Quella stessa Eucaristia continuiamo a celebrare ogni giorno con i medesimi effetti del giorno della sua istituzione. La Messa non è soltanto la commemorazione della morte sulla croce (come va di moda dire oggi: "il memoriale del sacrificio"), ma è, essa stessa, il sacrificio di Cristo, che continua a offrirsi per noi.
Perché Gesú attribuiva tanta importanza a questa cena? Una risposta immediata potrebbe essere: perché durante essa Gesú aveva intenzione di istituire l'Eucaristia e il sacerdozio e lasciare ai discepoli le sue ultime volontà, fra cui il comandamento nuovo dell'amore. Tutto vero; ma forse non è sufficiente rispondere in tal modo per capire realmente l'importanza dell'ultima cena. L'ultima cena non è soltanto un "preludio" della morte di Gesú sulla croce, cioè una sua anticipazione simbolica, ma è parte essenziale del mistero pasquale, senza la quale la morte sulla croce non avrebbe senso.
La morte di un uomo in quel modo è passibile delle piú svariate interpretazioni. La spiegazione piú ovvia è che si tratti della condanna a morte di un criminale. I due ladri che muoiono con Gesú vengono uccisi per questo motivo. Nel caso di Gesú, che subisce piú o meno lo stesso trattamento, le cose stanno in un modo un tantino diverso: egli non era un criminale; era un "giusto". Potrebbe dunque trattarsi di un errore giudiziario, o anche di un'ingiustizia perpetrata ai danni di un innocente. Vedete, lo stesso fatto può avere significati diversi. Ma nessuna di queste interpretazioni spiega il vero senso della morte di Gesú. Egli è certamente stato la vittima innocente di un'ingiustizia; ma, al di là di questo, si nasconde un "mistero", che mai potremmo immaginare. Tale mistero ci viene rivelato nell'ultima cena.
Durante la cena pasquale, celebrata la vigilia della sua passione, Gesú ci svela (non solo con le parole, ma coi gesti che compie) il vero senso della sua morte.
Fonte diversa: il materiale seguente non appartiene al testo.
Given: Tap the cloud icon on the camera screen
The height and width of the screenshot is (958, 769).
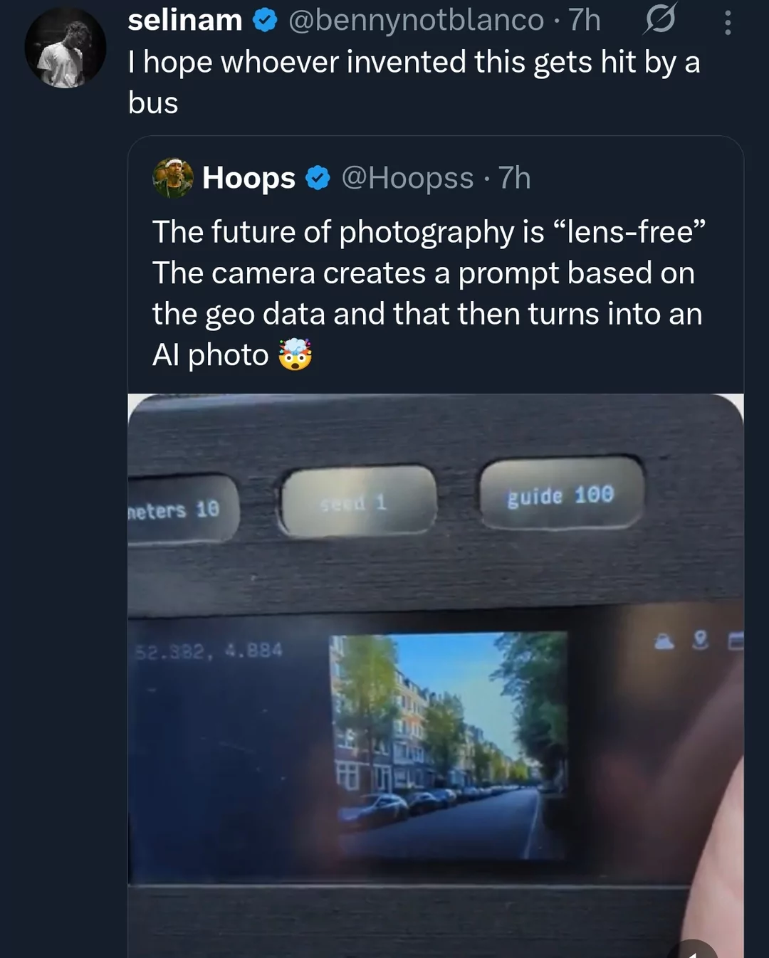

Gesú non muore perché altri lo uccidono; Gesú muore perché dona sé stesso, dà la sua vita per noi. Questo "darsi" ha un nome: "sacrificio". Solitamente, siamo portati a pensare che l'essenza del sacrificio stia nell'uccisione di una vittima. Questo è un aspetto importante, ma secondario; ciò che fa il sacrificio non è l'immolazione, ma l'offerta della vittima. È esattamente ciò che Gesú fa durante l'ultima cena: offre sé stesso al Padre per la salvezza del mondo. L'Eucaristia che istituisce non è solo un'anticipazione simbolica del sacrifico che verrà consumato il giorno dopo; è già, essa stessa, sacrificio, perché Gesú sta già offrendo la sua vita per noi, dando cosí un senso imprevedibile a quanto avverrà l'indomani.
Quella stessa Eucaristia continuiamo a celebrare ogni giorno con i medesimi effetti del giorno della sua istituzione. La Messa non è soltanto la commemorazione della morte sulla croce (come va di moda dire oggi: "il memoriale del sacrificio"), ma è, essa stessa, il sacrificio di Cristo, che continua a offrirsi per noi.